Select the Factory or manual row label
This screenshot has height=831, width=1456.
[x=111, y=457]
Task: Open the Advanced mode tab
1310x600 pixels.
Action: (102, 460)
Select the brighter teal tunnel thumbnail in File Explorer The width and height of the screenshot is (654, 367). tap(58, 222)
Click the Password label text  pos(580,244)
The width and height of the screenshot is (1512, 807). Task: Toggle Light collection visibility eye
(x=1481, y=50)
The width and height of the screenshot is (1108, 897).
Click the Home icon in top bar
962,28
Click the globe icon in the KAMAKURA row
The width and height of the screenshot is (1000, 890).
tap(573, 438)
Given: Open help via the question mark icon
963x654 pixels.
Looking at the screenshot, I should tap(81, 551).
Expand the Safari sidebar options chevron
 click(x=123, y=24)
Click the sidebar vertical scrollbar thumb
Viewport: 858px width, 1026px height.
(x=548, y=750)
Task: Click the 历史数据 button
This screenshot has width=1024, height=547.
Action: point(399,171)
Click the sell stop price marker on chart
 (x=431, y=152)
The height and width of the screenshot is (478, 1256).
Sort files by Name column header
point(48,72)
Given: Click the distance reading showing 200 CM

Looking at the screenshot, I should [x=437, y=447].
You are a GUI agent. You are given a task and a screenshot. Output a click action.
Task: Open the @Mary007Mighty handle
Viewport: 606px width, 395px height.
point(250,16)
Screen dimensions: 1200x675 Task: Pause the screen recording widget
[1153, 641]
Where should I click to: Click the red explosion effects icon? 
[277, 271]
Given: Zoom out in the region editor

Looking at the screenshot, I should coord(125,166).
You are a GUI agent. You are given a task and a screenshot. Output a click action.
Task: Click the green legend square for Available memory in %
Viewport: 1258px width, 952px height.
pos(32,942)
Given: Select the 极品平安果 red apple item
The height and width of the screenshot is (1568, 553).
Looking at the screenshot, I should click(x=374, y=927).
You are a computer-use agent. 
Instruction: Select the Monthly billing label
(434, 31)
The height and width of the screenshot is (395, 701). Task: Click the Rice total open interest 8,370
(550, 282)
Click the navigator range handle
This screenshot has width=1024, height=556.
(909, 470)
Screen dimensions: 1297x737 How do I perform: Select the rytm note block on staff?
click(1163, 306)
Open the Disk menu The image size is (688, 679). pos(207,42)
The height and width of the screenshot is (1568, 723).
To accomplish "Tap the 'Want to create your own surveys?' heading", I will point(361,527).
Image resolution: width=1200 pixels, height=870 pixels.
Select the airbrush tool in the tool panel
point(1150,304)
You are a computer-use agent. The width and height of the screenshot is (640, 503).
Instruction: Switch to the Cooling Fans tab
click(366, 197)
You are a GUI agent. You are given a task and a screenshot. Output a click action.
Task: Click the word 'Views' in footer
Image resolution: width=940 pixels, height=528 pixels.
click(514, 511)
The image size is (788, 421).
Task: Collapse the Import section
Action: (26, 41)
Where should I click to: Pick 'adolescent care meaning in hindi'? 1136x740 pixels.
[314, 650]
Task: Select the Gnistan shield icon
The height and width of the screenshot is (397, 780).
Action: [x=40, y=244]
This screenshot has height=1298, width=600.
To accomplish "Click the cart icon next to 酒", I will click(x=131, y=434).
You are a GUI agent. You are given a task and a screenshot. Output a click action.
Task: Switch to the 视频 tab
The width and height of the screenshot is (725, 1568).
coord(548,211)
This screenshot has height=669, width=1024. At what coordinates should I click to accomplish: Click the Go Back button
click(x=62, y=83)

* **Your objective**: Within the material above, find the lines that contain the word "will"; copy them.

* **Answer section**:
To accomplish "Tap the 'Want to create your own surveys?' heading", I will point(361,527).
To accomplish "Click the cart icon next to 酒", I will click(x=131, y=434).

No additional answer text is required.